Australian Communist Party v Commonwealth

Last updated

Australian Communist Party v Commonwealth
Coat of Arms of Australia.svg
Court High Court of Australia
Full case nameAustralian Communist Party v The Commonwealth
Decided9 March 1951
Citation(s) [1951] HCA 5, (1951) 83 CLR 1
Court membership
Judges sitting Latham CJ, Dixon, McTiernan, Williams, Webb, Fullagar, and Kitto JJ
Case opinions
The Communist Party Dissolution Act 1950 (Cth) is beyond the power of the Parliament and is invalid. It is not supported by the express incidental power read with the executive power of the Constitution or under an implied nationhood power.

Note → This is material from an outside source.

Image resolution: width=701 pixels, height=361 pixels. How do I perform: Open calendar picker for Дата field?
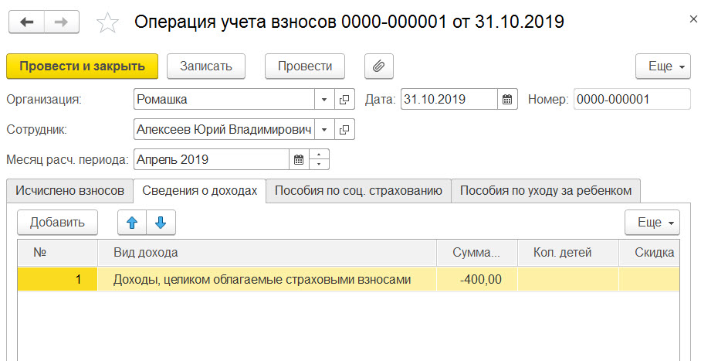(507, 100)
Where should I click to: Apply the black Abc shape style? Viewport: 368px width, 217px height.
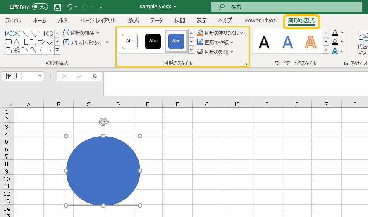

The Act does not prescribe any rule of conduct or prohibit specific acts or omissions by way of attack or subversion, but deal directly with bodies and persons named and described. "The stream cannot rise above the source", or, "The Parliament cannot recite itself into power" the Parliament itself purports to determine, or empower the Executive to determine, the very facts upon which the existence of the power depends.
Majority Dixon, McTiernan, Williams, Webb, Fullagar, and Kitto JJ
Dissent Latham CJ

Australian Communist Party v The Commonwealth, also known as the Communist Party Case, [1] was a legal case in the High Court of Australia in 1951 in which the court declared the Communist Party Dissolution Act 1950 unconstitutional and invalid as being beyond the power of the Parliament. Notable Australian academic George Winterton described the case as "undoubtedly one of the High Court's most important decisions". [2]

Contents

Background

In the general election held on 10 December 1949, Prime Minister Robert Menzies led a Liberal-Country Party coalition to government pledged to dissolving the Communist Party of Australia. [2] The party had been banned before: following the Molotov–Ribbentrop Pact, the party had opposed Australian involvement in the Second World War in 1939, which gave Menzies' United Australia Party-Country Party government the opportunity to dissolve it on 15 June 1940 under the National Security (Subversive Associations) Regulations 1940 (Cth) relying on the defence power of the Constitution of Australia. These regulations were invalidated by the High Court in the Jehovah's Witnesses case (Adelaide Company of Jehovah's Witnesses Inc v Commonwealth (1943) 67 CLR 116.) Before that, the ban on the Communist Party (now supporting the war after the invasion of the Soviet Union) was lifted by the Curtin government in December 1942. [2] :630–3

The Communist Party Dissolution Bill was brought into the House of Representatives by Prime Minister Menzies on 27 April 1950. [3]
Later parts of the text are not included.